What you are asked to do: Give the entries back exactly as they stand, but without pictures.

-------------------------

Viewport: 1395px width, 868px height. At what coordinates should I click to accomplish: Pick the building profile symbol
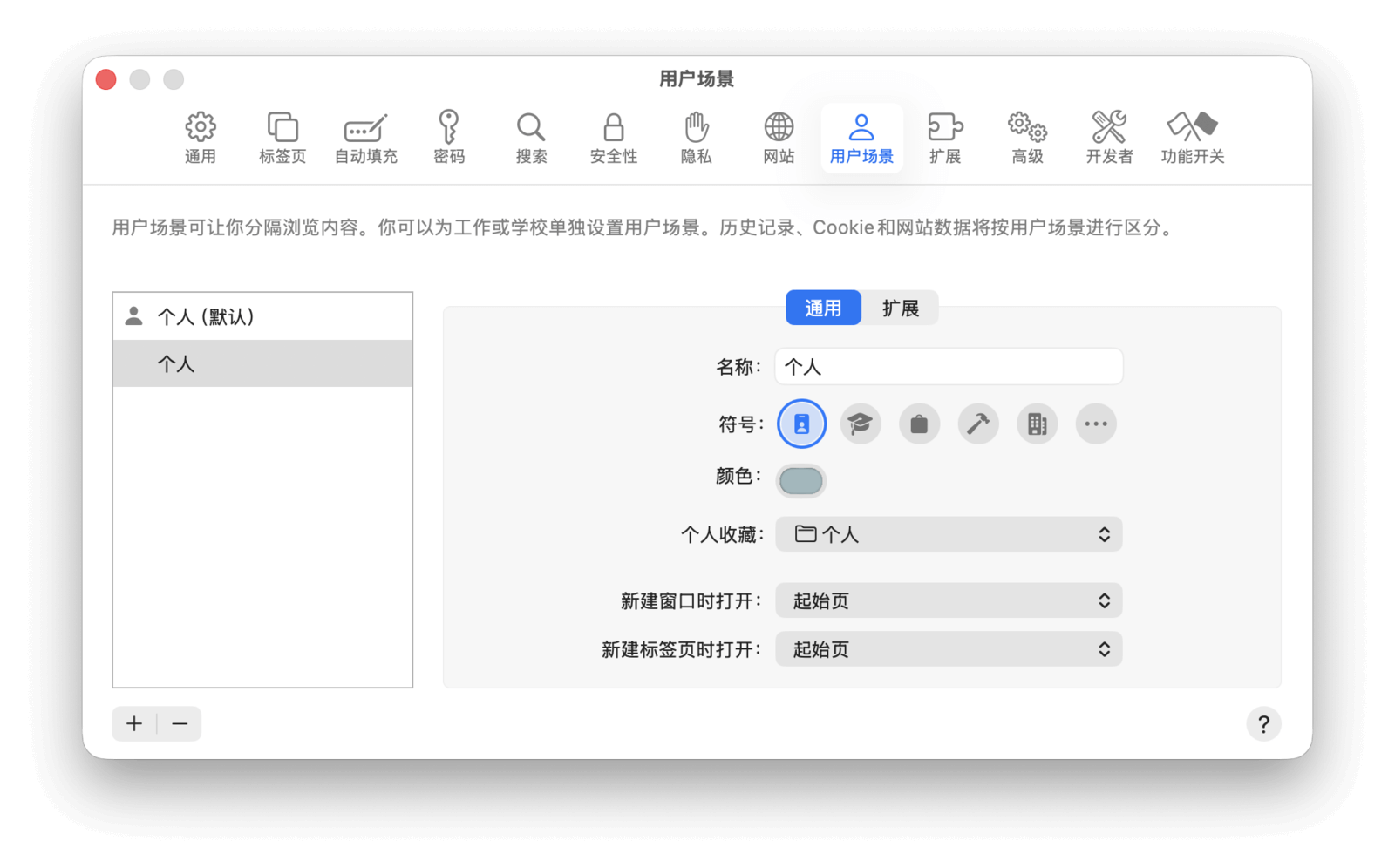click(x=1037, y=424)
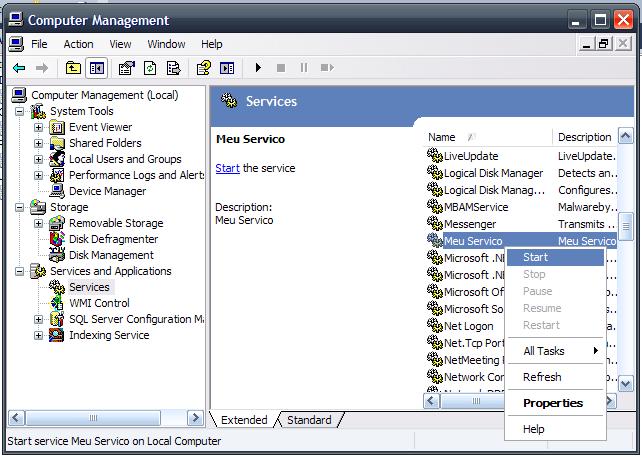This screenshot has height=457, width=642.
Task: Open the Action menu
Action: point(78,44)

-------------------------

Result of the task:
Viewport: 1395px width, 868px height. At what coordinates should I click to accomplish: Pick the building profile symbol
click(x=1037, y=424)
This screenshot has height=457, width=642.
Task: Open the Action menu
Action: point(78,44)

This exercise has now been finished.